───── テキスト本文 ─────

新卒NPO職員のつぶやき。

学生時代に某塾からの内定を辞退し、教育系NPOに新卒入社。早4年目。日々駆け抜ける中での気づきを綴ります。

先生が悩むSNSと学級経営② 〜140字で理解できることなんて、ちっぽけなわけで〜

どうも、僕です。

前回に引き続き、SNSと学級経営について書こうと思います。

 

【前回の記事はコチラから】

先生が悩むSNSと学級経営① 〜高校生のスマホ所持率は何%?〜 - 新卒NPO職員のつぶやき。

 

 

 

【ここから今回です】

 

SNSによって何が変わったのか?

これは諸説あると思いますが、自分もLINEを使いながら思うのは、
コミュニケーション能力は低下したのではなく、
ツールによってコミュニケーションの仕方が変化したのでは」ということです。

友達との関係性に悩んだ時に直接相手とけんかするのではなく、
Twitterでつぶやいたらちょっとスッキリした。
根本的には何も解決していないけれど、スッキリしたからそれでいいや。

そんなことが起きているのではないかと思うのです。

個人的には「けんか」というプロセスは、
他者理解や自己表現を学習するにあたり重要なプロセスだなあと考えており、
学校という「社会」の中で社会性を磨くことに繋がるのではと勝手ながらに思っています。
グループやチームのいわゆる「混乱期」は、その組織の成熟に関して必要なプロセスだという理論もありますしね。


ただ、特にTwitterやLINEのような短文で言葉を届けるツールにおいて、
主語が省略され代名詞が多くなるなど、言語教育、日本語教育の観点から見ると
また別に気をつけなければいけない部分もあるかと思います。
が、それは今回は割愛で。


求められているのは、生徒も大人も結局は「リテラシー」なのではないか

よく漫画で見る「授業中に手紙を回して悪口を言う」ってのが、
LINEというツールに変わり、より複雑化してるのかもしれません。

はるかぜちゃんはインタビューの中で「ルール作りが必要」と話していますが、概ねこの意見には賛成です。
ただ個人的にもっと必要だと思うのは「リテラシー」です。

─────

__実施手順__
SNSと学級経営の記事のうち、「友達との関係性に悩んだ時に直接相手とけんかするのではなく、」から「だという理論もありますしね。」までの部分（両端を含む）を一字一句違えずに複製してください。 この後に続く行は、今回の作業には一切関係しません。

───── 抜粋データ ─────

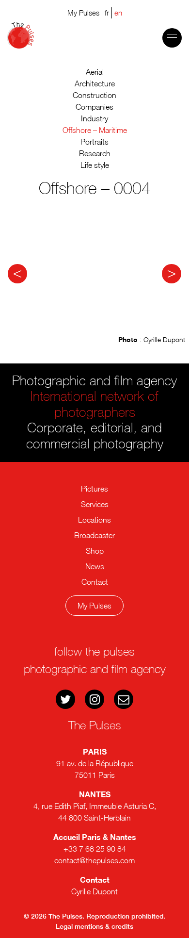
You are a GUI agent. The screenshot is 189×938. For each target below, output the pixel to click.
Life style (94, 165)
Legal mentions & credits (94, 926)
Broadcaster (94, 535)
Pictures (94, 488)
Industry (94, 118)
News (94, 566)
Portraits (94, 141)
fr (107, 12)
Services (95, 504)
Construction (94, 95)
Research (94, 153)
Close (99, 642)
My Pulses (94, 605)
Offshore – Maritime (95, 130)
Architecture (95, 83)
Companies (94, 106)
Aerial (95, 71)
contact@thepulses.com (94, 860)
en (118, 12)
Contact (94, 581)
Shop (95, 550)
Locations (94, 519)
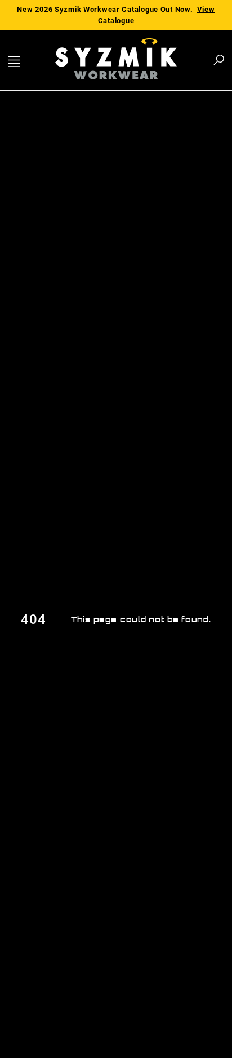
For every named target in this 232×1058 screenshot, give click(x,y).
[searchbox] (156, 60)
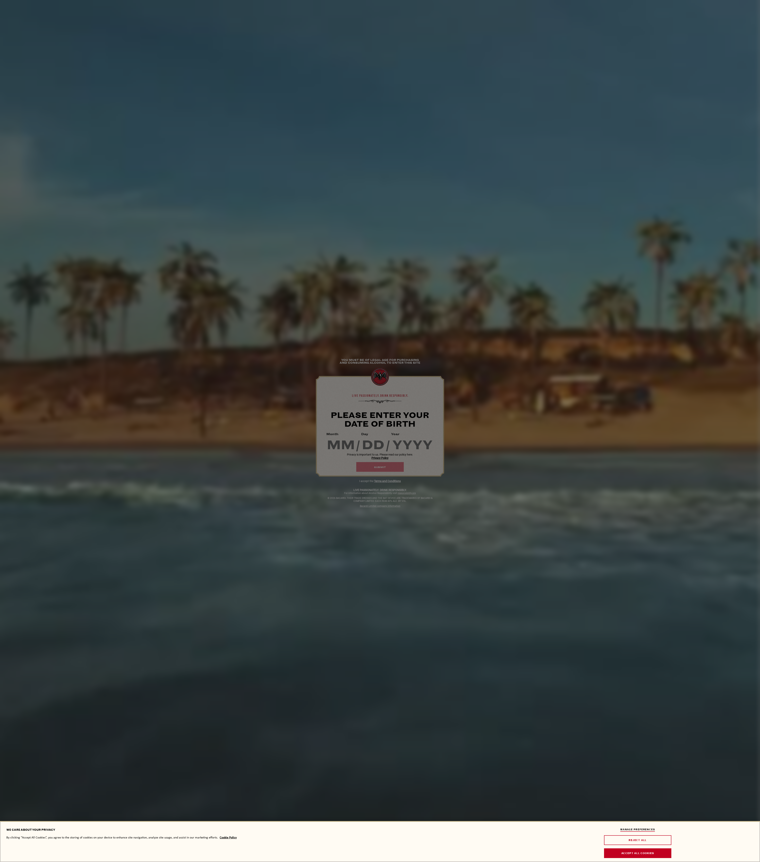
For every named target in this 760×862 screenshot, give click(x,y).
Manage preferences (637, 829)
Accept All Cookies (637, 853)
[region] (380, 841)
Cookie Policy (228, 837)
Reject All (638, 840)
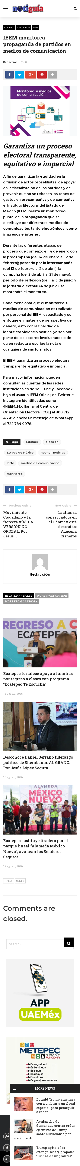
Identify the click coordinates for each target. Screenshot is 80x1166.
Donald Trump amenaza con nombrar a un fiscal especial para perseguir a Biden (55, 1105)
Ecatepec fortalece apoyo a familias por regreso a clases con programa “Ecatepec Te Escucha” (38, 679)
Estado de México (20, 452)
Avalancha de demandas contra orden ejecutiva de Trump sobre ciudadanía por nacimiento (45, 1129)
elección (52, 441)
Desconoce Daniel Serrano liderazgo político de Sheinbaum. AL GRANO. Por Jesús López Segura (38, 762)
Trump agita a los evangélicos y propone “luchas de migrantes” (55, 1151)
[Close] (14, 1088)
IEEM (35, 27)
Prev (10, 880)
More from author (52, 595)
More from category (21, 601)
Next (19, 880)
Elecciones (23, 27)
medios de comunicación (40, 463)
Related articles (18, 595)
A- (7, 1159)
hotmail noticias (53, 452)
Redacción (10, 62)
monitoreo (15, 473)
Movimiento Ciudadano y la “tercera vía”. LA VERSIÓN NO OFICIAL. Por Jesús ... (18, 524)
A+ (7, 1136)
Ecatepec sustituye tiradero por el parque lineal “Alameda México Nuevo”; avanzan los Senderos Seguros (35, 848)
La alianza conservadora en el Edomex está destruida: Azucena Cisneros (61, 524)
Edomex (9, 27)
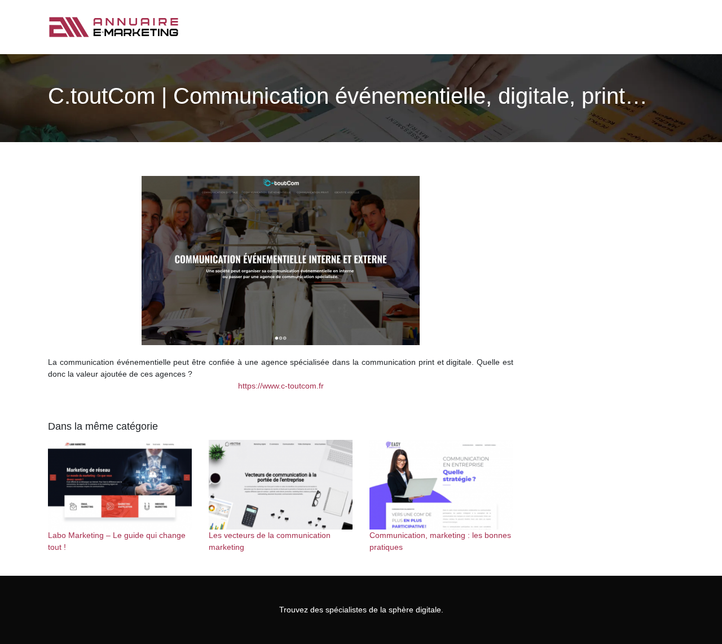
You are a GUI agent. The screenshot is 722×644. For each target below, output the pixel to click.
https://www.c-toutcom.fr (281, 385)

─────

__作業結果__
友達との関係性に悩んだ時に直接相手とけんかするのではなく、
Twitterでつぶやいたらちょっとスッキリした。
根本的には何も解決していないけれど、スッキリしたからそれでいいや。

そんなことが起きているのではないかと思うのです。

個人的には「けんか」というプロセスは、
他者理解や自己表現を学習するにあたり重要なプロセスだなあと考えており、
学校という「社会」の中で社会性を磨くことに繋がるのではと勝手ながらに思っています。
グループやチームのいわゆる「混乱期」は、その組織の成熟に関して必要なプロセスだという理論もありますしね。